As the impending arrival of Y2K casts a shadow of uncertainty around them, their own precarious reality begins to implode. Questions pertaining to the events of Lucy’s death begin to haunt David while the Kid, who still believes his mother is alive, enlists the help of his small group of misfit friends to bring her back. As David continues to lose his grip on reality and the Kid’s sense of urgency grows, they begin to uncover truths that will force them to confront their deepest fears about each other and the wounded family they are trying desperately to save.

Scott O’Connor is the author of the novella Among Wolves, and the novels Untouchable and Half World. He has been awarded the Barnes & Noble Discover Great New Writers Award, and his stories have been short-listed for the Sunday Times/EFG Story Prize and cited as Distinguished in Best American Short Stories. Additional work has appeared in the New York Times Magazine, Zyzzyva, The Rattling Wall, and the Los Angeles Review of Books.

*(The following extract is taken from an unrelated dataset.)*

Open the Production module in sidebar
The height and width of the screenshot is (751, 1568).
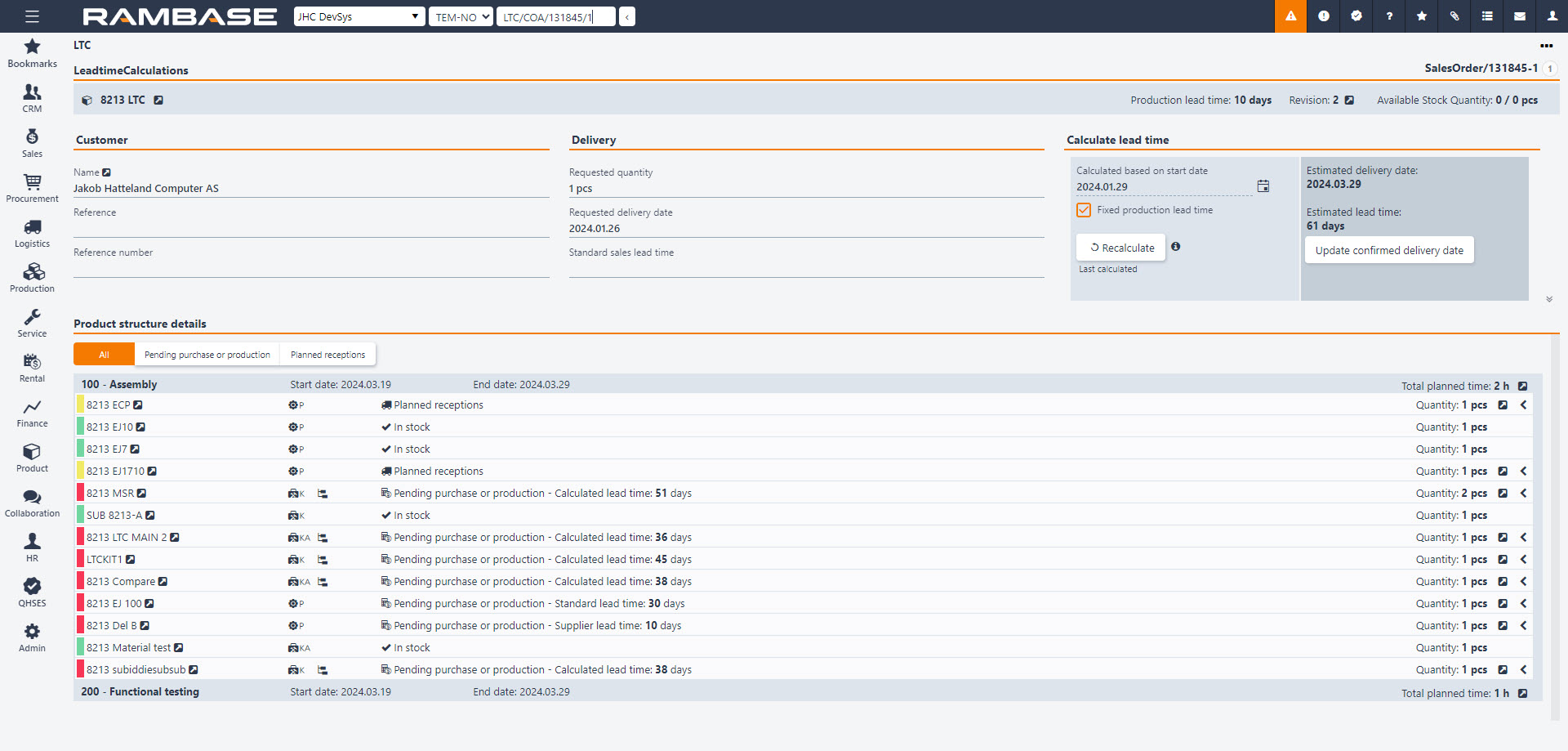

Bronson Pinchot, Audible’s Narrator of the Year for 2010, has won Publishers Weekly Listen-Up Awards, AudioFile Earphones Awards, Audible’s Book of the Year Award, and Audie Awards for several audiobooks, including Matterhorn, Wise Blood, Occupied City, and The Learners. A magna cum laude graduate of Yale, he is an Emmy- and People’s Choice-nominated veteran of movies, television, and Broadway and West End shows. His performance of Malvolio in Twelfth Night was named the highlight of the entire two-year Kennedy Center Shakespeare Festival by the Washington Post. He attended the acting programs at Shakespeare & Company and Circle-in-the-Square, logged in well over 200 episodes of television, starred or costarred in a bouquet of films, plays, musicals, and Shakespeare on Broadway and in London, and developed a passion for Greek revival architecture.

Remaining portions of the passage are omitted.